Currently, ENS/IPFS sites are “indexable” in Google/Search, via the .limo service:
1. Google & Chrome could make .eth Names resolve by default, in a simple version update.
2. ENS + Chainlink + Eric Schmidt 👀🌱🐇🦾
3. The https://t.co/1TioppjNuA & https://t.co/Ny2ParVMZP names do resolve in Google SEO/Search: https://t.co/ainVXsONIb
— GaryPalmerJr.eth.limo 👁 2223.eth 🌱🐇 (@garypalmerjr) June 3, 2022
Further, “Emoji” ENS/IPFS sites are also “indexable” in Google/Search:
— GaryPalmerJr.eth.limo 👁 2223.eth 🌱🐇 (@garypalmerjr) August 1, 2022
However, while we need to add the “.limo” or “.link” extension currently, we are not far from being at a point where domain names with a “.eth” address will be able to resolve naturally through popular browsers and platforms. For example, the Brave browser is using Infura, and if you use the Brave browser to search for vitalik.eth, you’ll be redirected to Vitalik’s personal blog, (without having to add the “limo” or “.link” to the end).

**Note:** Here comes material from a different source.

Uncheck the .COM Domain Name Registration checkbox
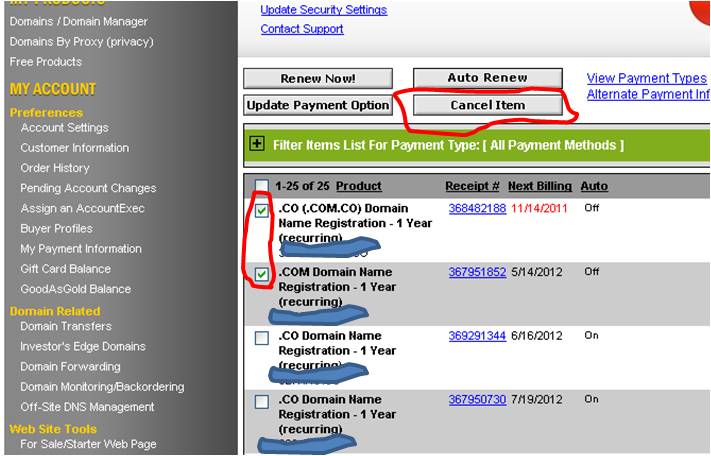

Typing in a .eth name in the URL bar in the @brave Browser now automatically asks to allow resolving with Infura. Though it'd be nice to have other options besides Infura too, this is pretty cool! You don't have to manually allow .eth resolving in settings now. 🚀🥳 pic.twitter.com/7r1zNEam23
— Zadok7.eth | 00h07.eth (@realZadok7) August 3, 2022
Your .eth domain names can be used for myriad applications, building a decentralized website is just the stepping stone to truly owning your content (which we’ll take a look at in a subsequent guide) and allowing your content to stand the test of time. We’re just getting started and the future looks bright for the ENS ecosystem!